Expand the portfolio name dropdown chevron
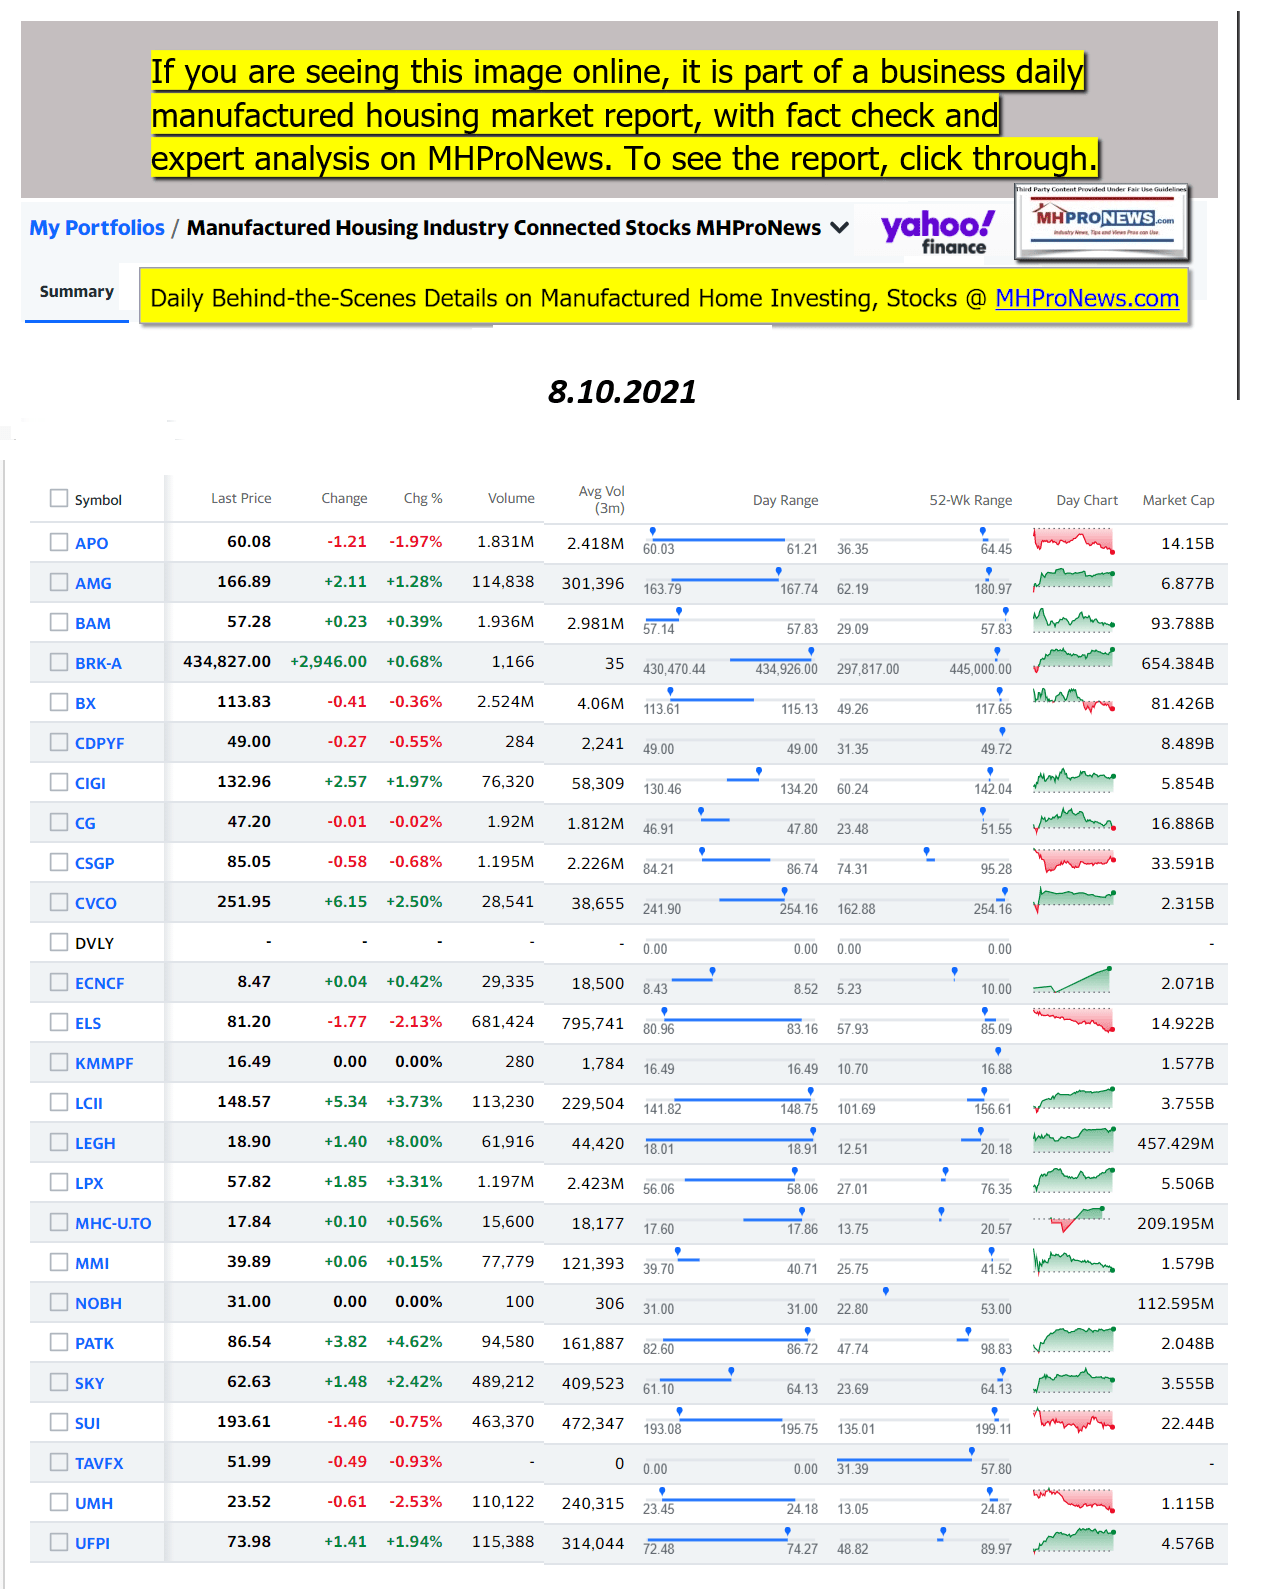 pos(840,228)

---

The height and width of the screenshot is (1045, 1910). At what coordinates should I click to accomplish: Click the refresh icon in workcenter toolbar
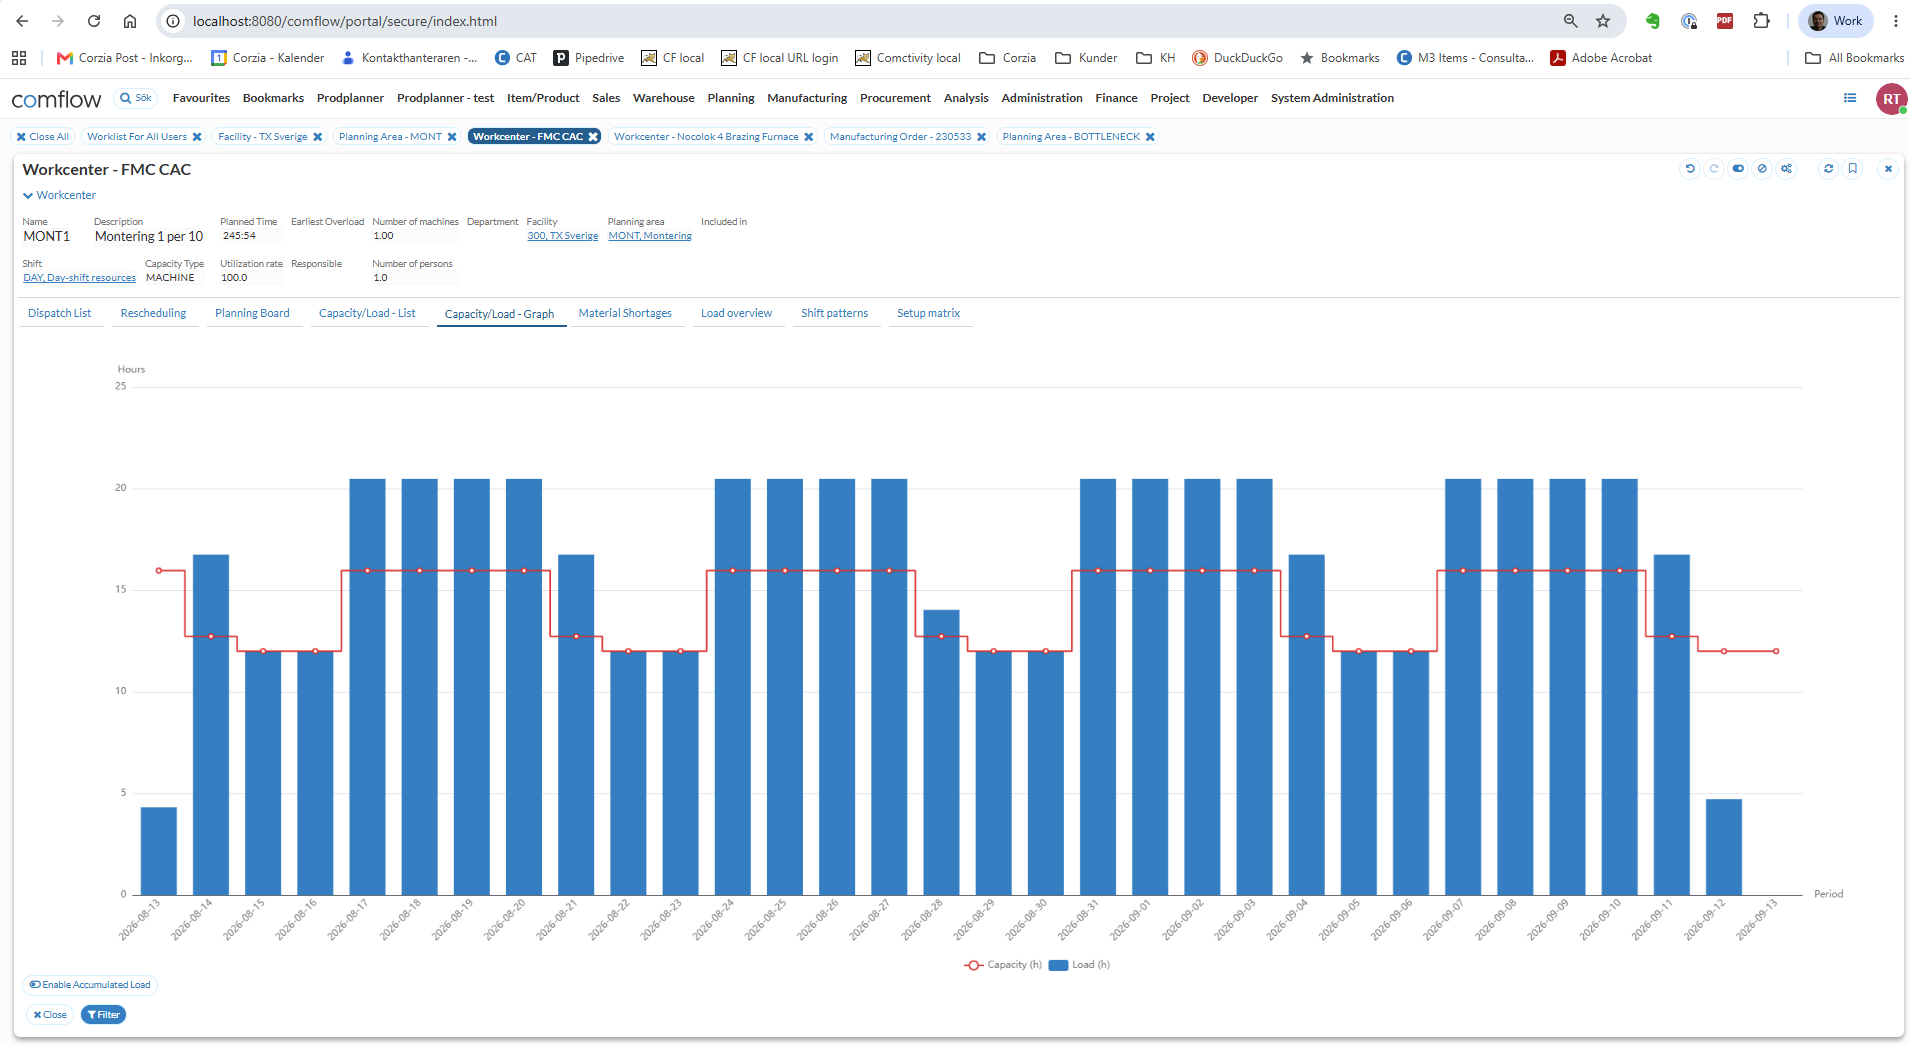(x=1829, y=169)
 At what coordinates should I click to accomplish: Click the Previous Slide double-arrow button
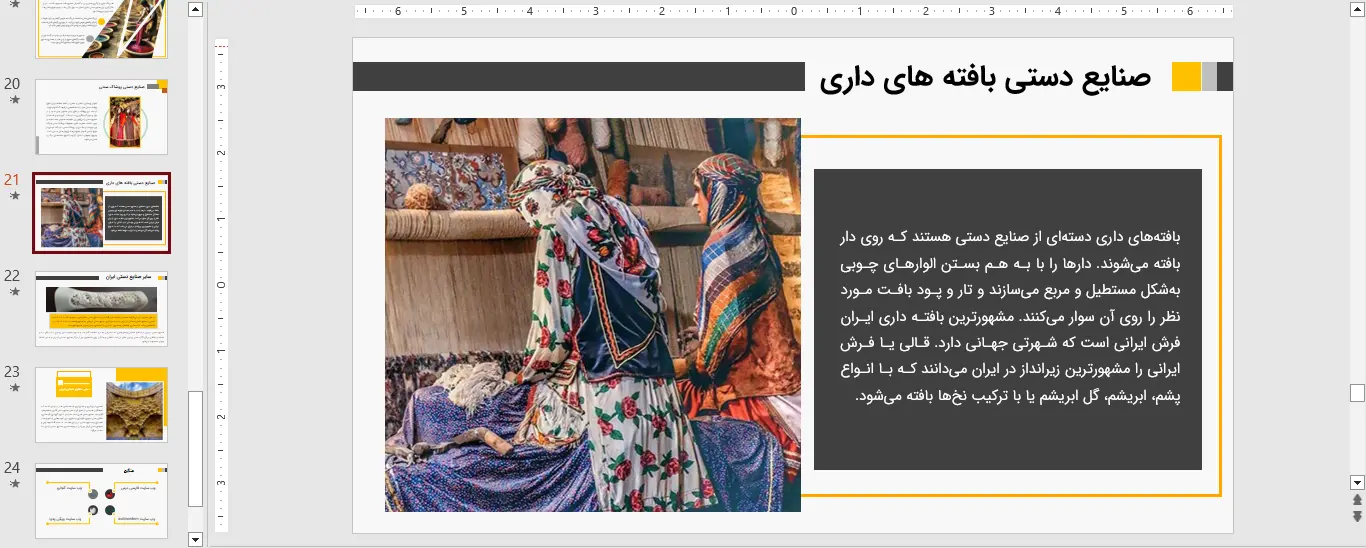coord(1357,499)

_AIM:_ Quote the rows between the line holding "The height and" and the line holding "coord(1357,499)", inclusive, reproducing each line as it stands. Omit the pictures from your answer.

_RESULT OF THE EXERCISE:_
The height and width of the screenshot is (1045, 1910). At what coordinates should I click to accomplish: Click the refresh icon in workcenter toolbar
(x=1829, y=169)
 At what coordinates should I click to accomplish: Click the Previous Slide double-arrow button
coord(1357,499)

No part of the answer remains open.